**** Source information ****

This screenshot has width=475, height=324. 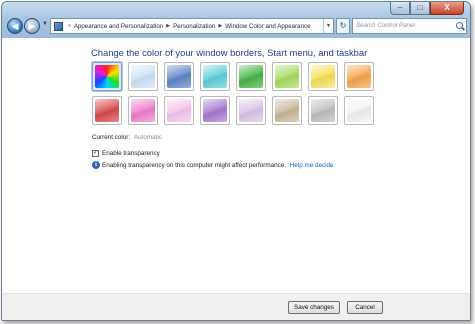 I want to click on info-icon: i, so click(x=96, y=165).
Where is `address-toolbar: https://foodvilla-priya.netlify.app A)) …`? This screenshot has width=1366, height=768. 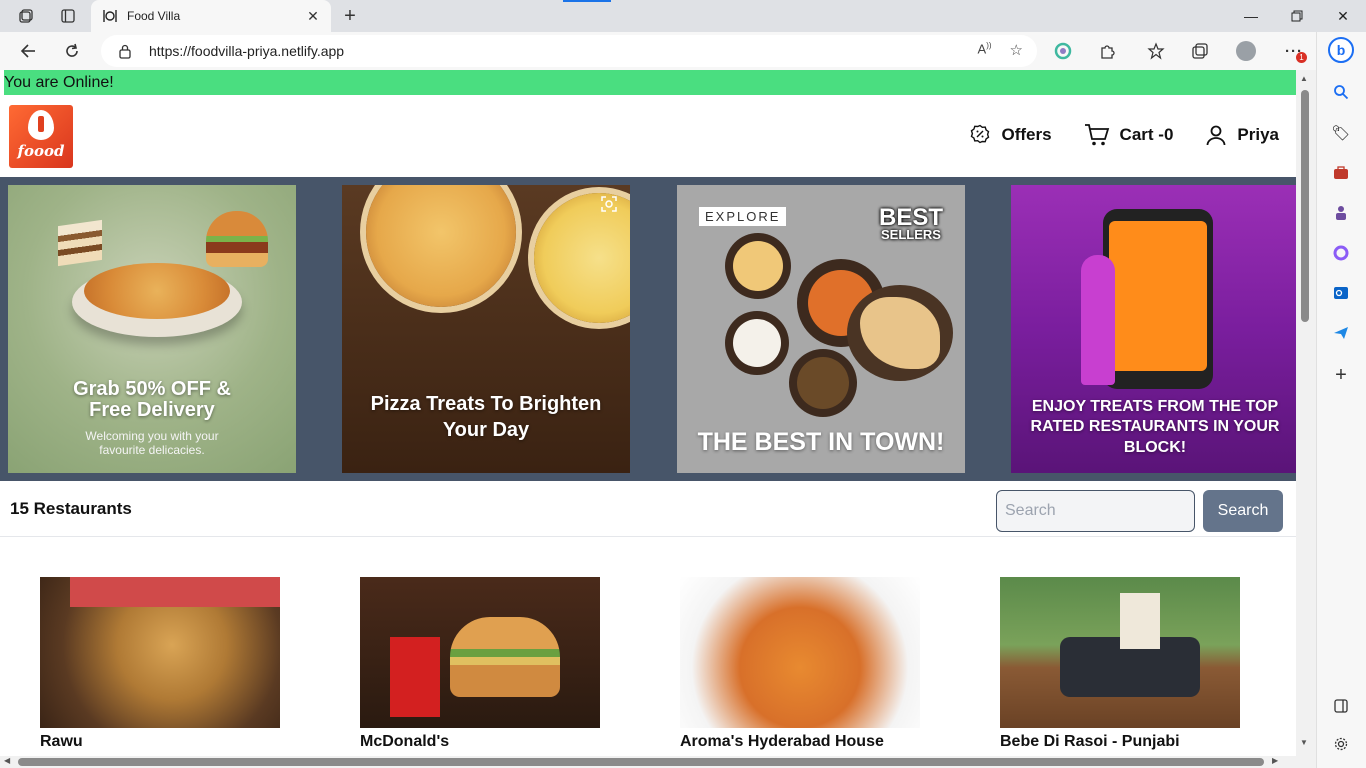 address-toolbar: https://foodvilla-priya.netlify.app A)) … is located at coordinates (658, 51).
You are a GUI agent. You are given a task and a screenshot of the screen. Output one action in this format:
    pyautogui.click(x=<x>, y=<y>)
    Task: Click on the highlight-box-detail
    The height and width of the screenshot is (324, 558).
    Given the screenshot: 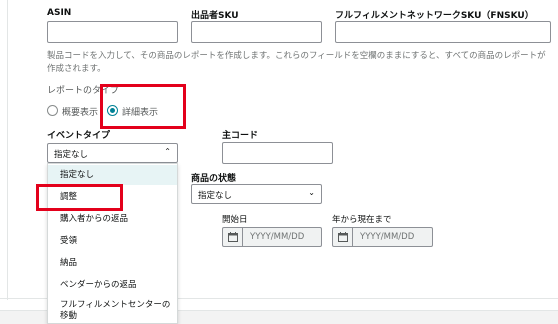 What is the action you would take?
    pyautogui.click(x=143, y=106)
    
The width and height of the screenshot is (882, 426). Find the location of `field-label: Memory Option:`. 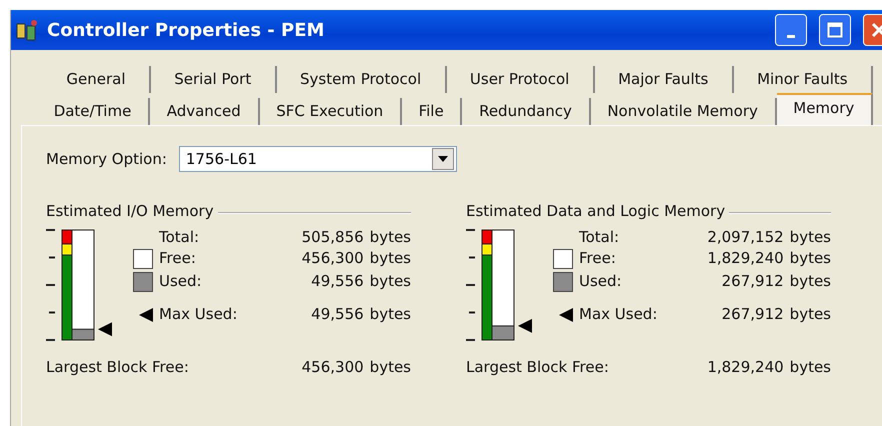

field-label: Memory Option: is located at coordinates (106, 159).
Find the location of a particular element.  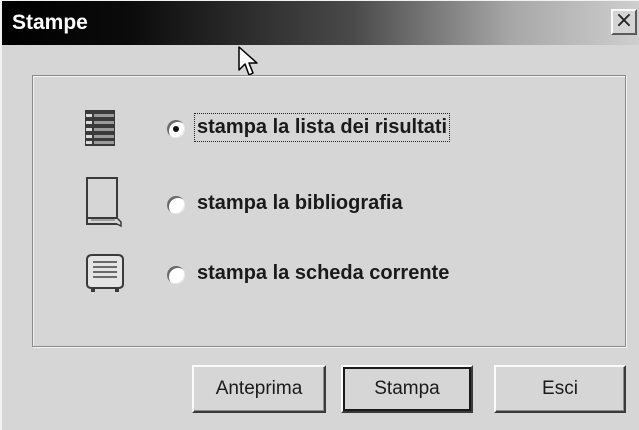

****

(Work instructions):
Write out the data word for word, from the line that contains "The width and" through the end of the data. Leave the pictures out.

(Response area):
The width and height of the screenshot is (882, 426). Find the location of `field-label: Memory Option:`. 

field-label: Memory Option: is located at coordinates (106, 159).
Find the location of a particular element.  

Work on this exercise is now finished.